Martin Misiedjan zal leiding geven aan de politie en brandweer. Daar gelden zeker andere normen. De kans is groot dat een politieman in hart en ziel moeite zal hebben iemand met dreadlocks te salueren. Daarnaast zal hij Suriname als natie vertegenwoordigen en grote delen van de gemeenschap herkennen zich niet in zijn haarstijl.

Terwijl ik mijn column overlees begint de twijfel te knagen. Wat als Misiedjan een fantastisch minister blijkt te zijn? Stel dat hij de criminaliteit op voortvarende wijze aanpakt, er voor zorgt dat wij ons veilig voelen in onze huizen en op straat. Dat onze kinderen veilig en vrij kunnen spelen en op straat kunnen fietsen omdat hij de verkeersveiligheid serieus heeft aangepakt. Stel dat hij het raadsel van de 90 kilo cocaïne oplost, welke onder het bewind van zijn voorganger op mysterieuze wijze is verdwenen. Is het gezeur om zijn haardracht niet kleinzielig? Moeten we hem niet eerst gewoon zijn gang laten gaan en hem daarna beoordelen op grond van zijn daden in plaats van hoe hij zijn haar wenst te dragen? Of we Misiedjan op korte termijn met een gladgeschoren en glimmend gepoetst hoofd zullen zien of met dreadlocks, ik hoop dat hij een goede job zal doen en Suriname veilig zal maken.
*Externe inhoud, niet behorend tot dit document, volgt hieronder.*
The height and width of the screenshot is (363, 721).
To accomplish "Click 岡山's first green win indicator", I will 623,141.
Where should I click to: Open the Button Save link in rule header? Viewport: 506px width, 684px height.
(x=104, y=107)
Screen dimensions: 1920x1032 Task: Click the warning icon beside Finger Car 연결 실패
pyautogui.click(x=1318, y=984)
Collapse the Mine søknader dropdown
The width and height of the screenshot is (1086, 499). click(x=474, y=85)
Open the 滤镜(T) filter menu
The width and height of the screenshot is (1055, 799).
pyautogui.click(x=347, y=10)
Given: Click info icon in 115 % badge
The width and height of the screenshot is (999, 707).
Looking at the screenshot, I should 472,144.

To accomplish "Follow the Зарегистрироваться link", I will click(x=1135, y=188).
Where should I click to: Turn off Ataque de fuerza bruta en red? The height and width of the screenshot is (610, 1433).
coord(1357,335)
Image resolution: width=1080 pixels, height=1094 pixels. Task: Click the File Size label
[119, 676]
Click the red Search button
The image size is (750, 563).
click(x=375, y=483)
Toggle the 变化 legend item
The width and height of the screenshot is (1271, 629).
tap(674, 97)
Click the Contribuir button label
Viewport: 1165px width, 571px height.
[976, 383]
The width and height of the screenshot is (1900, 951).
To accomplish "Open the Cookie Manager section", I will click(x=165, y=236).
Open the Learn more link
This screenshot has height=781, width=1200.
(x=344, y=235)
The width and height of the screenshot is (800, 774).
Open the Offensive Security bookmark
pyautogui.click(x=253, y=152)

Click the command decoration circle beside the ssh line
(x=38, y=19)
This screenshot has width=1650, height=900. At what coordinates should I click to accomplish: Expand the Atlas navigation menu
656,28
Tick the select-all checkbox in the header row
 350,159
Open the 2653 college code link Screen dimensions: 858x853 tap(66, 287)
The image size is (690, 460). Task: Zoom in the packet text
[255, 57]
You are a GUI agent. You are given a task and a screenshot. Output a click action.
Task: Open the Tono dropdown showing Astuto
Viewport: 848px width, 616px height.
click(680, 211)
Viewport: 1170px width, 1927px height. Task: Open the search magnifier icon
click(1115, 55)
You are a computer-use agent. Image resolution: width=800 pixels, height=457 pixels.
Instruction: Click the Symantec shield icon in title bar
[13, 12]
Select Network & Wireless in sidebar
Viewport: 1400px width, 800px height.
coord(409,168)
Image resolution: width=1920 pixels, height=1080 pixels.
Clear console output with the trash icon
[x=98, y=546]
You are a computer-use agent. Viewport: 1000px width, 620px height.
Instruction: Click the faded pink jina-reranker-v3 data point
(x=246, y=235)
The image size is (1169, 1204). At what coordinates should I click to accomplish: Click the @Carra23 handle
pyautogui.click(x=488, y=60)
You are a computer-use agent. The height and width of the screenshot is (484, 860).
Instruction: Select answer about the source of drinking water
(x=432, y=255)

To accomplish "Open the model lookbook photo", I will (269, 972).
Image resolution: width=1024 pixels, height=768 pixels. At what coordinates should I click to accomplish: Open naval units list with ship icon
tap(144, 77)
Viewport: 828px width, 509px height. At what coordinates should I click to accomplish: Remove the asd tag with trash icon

Daarnaast hoop ik dat zijn daden ons een stap dichterbij een natie zullen brengen waarbij we niet meer struikelen over iemands afkomst en een ieder van ons beoordeeld zal worden op zijn daden en niet op zijn genen.

En brada Misiedjan mocht je besluiten de scheermes ter hand te nemen, denk aan de woorden:
"It's not the dread upon your head, but the love inna your heart, that mek ya Rastaman" - Sugar Minott.